ALI BASE, Iraq - They're a hungry bunch and they wolf-down a lot of work orders, about 14 a week since their arrival here.

The seven Airmen assigned to the 407th Expeditionary Civil Engineer Squadron structures shop have been busy maintaining, improving and constructing infrastructure for Air Force and coalition forces here since January.

In the past six months, they have helped build shelters to house MQ-1 Predator aircraft, they have helped build the Army a site to operate in, and they have helped the Navy with shelters to work from.

The structures Airmen have had an effect on this base; every organization in the air expeditionary group here has benefited from their appetite for work, said Senior Master Sgt. David Ewings, 407th ECES operations superintendent deployed from Elmendorf AFB, Alaska.

"One the first day we arrived we were out painting the centerline on the runway and it has been non-stop since then," said Tech. Sgt. Sangva Sam, the shop's noncommissioned officer in charge, who is deployed from Eielson AFB, Alaska. "I can honestly say we've only had about four slow days where we could smell the roses, if there were any here."

In all, the shop has completed more than 300 different jobs, which include
woodworking, metal work, masonry, locksmithing, signs, painting, milling, roofing or anything else their squadron asks them to do.

"With civil engineering you have to be ready to work and you have to be ready to deploy," said Airman 1st Class Aaron Nickell, a structural apprentice deployed from Eielson AFB, Alaska. "This job can be very challenging, but a lot of times it's just hard work."

The sergeant and his crew have completed so many work orders it has created a subculture within their small shop. They now look forward to each incoming job and joke about how they want to eat them up.

"We love to consume work orders, we eat them for lunch ... breakfast and dinner," Sergeant Sam said. "As soon as we get them we like to consume them while they're hot, we don't let them go stale. They're good eating."

"If something goes bad, they don't call the ghost busters, they call structures," Sergeant Sam said. "The fun part is you can do anything as long as you know how to do it and you can do it safely. You can get creative and you're always moving from different work sites."

"You go from concrete one day to woodworking the next, but you have to be willing to work hard and eat it up, everyday," said Airman Nickell.

Along with eating hard, the Airmen have to drink lots of water to stay hydrated in the 120 degree heat and it helps wash the "food" down. Staff Sgt.

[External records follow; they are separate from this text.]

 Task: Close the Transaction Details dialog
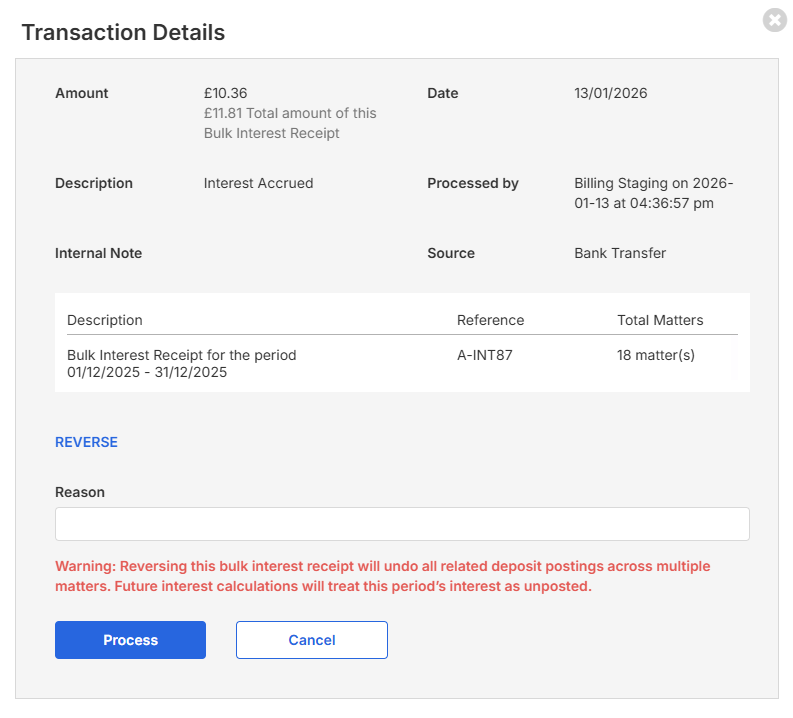(x=774, y=20)
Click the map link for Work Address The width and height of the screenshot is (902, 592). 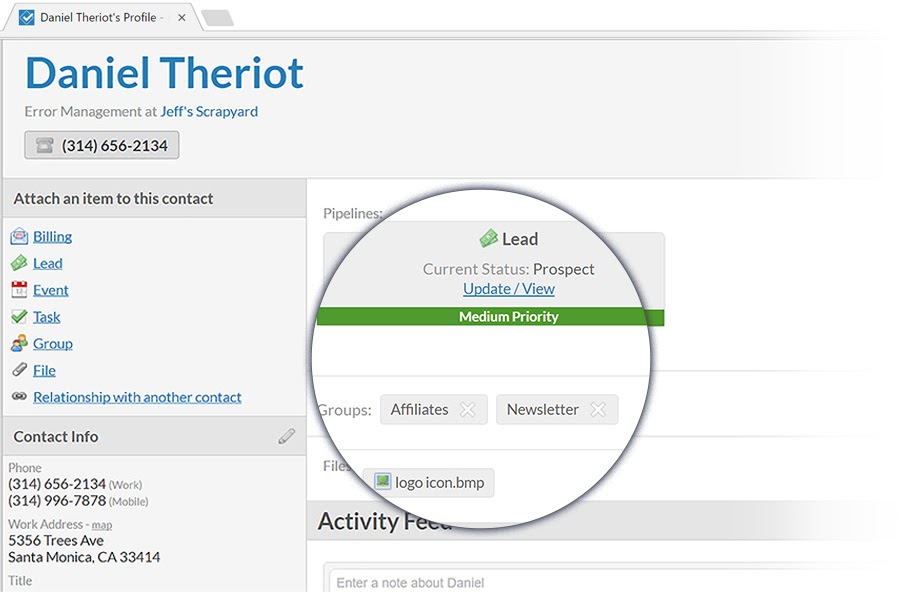coord(102,525)
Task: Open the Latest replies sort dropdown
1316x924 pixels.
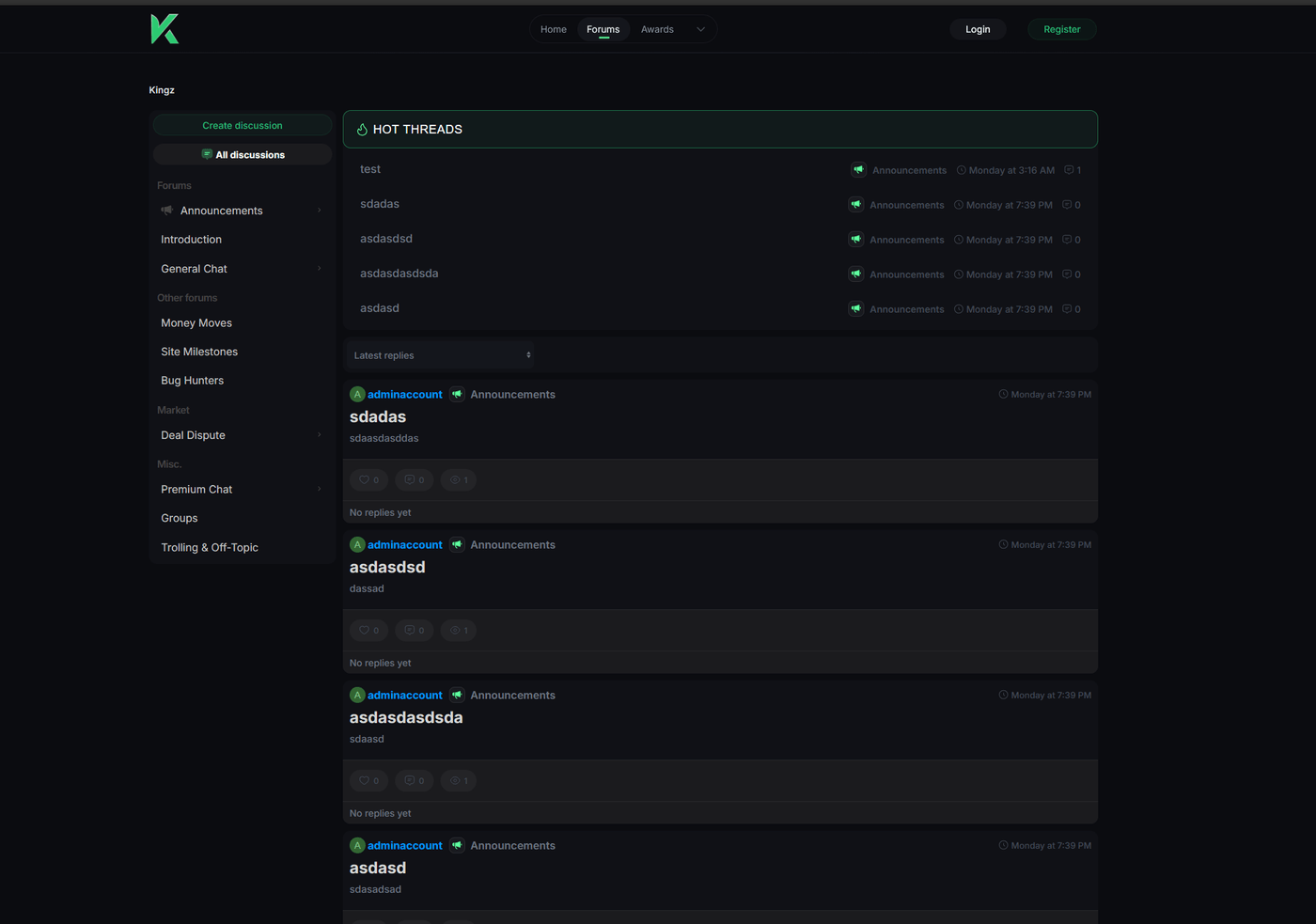Action: coord(440,355)
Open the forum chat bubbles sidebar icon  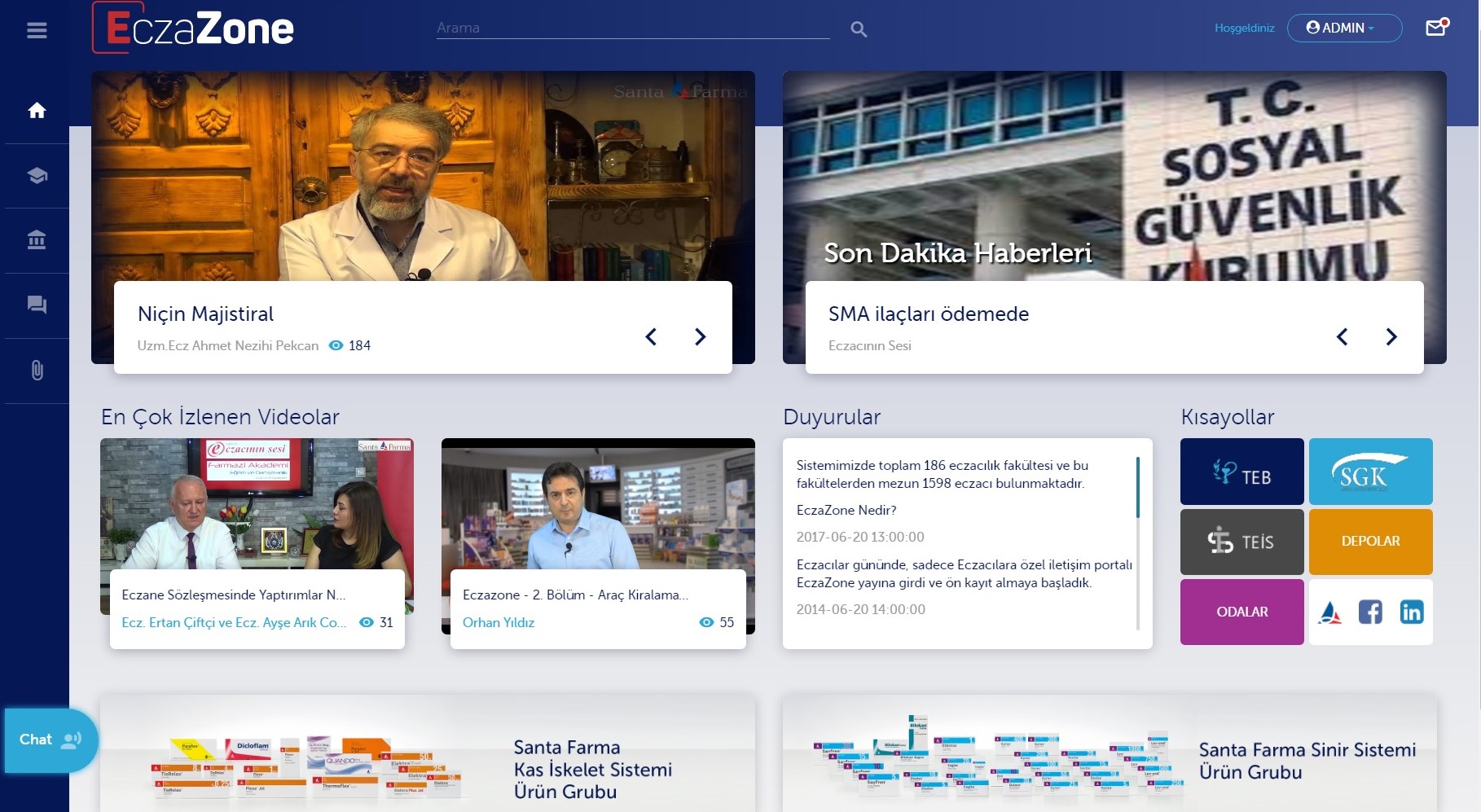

William Ferguson, a structures craftsman deployed from Elmendorf AFB, Alaska, drinks about 10 quarts of water before lunch when he's out on the work site.

The structures shop has an appetite for work that could rival any food-eating champion, but it hasn't shown on their waistlines at all.

"I don't think these guys have ever worked this hard, every one of them has lost a significant amount of weight, two of them have lost more than 45 pounds each, which is a direct result of the work we have accomplished here," Sergeant Sam said. "We're lucky that all the work orders we've consumed in the last six months had low [carbohydrates] and zero [trans-isomer fatty acids]."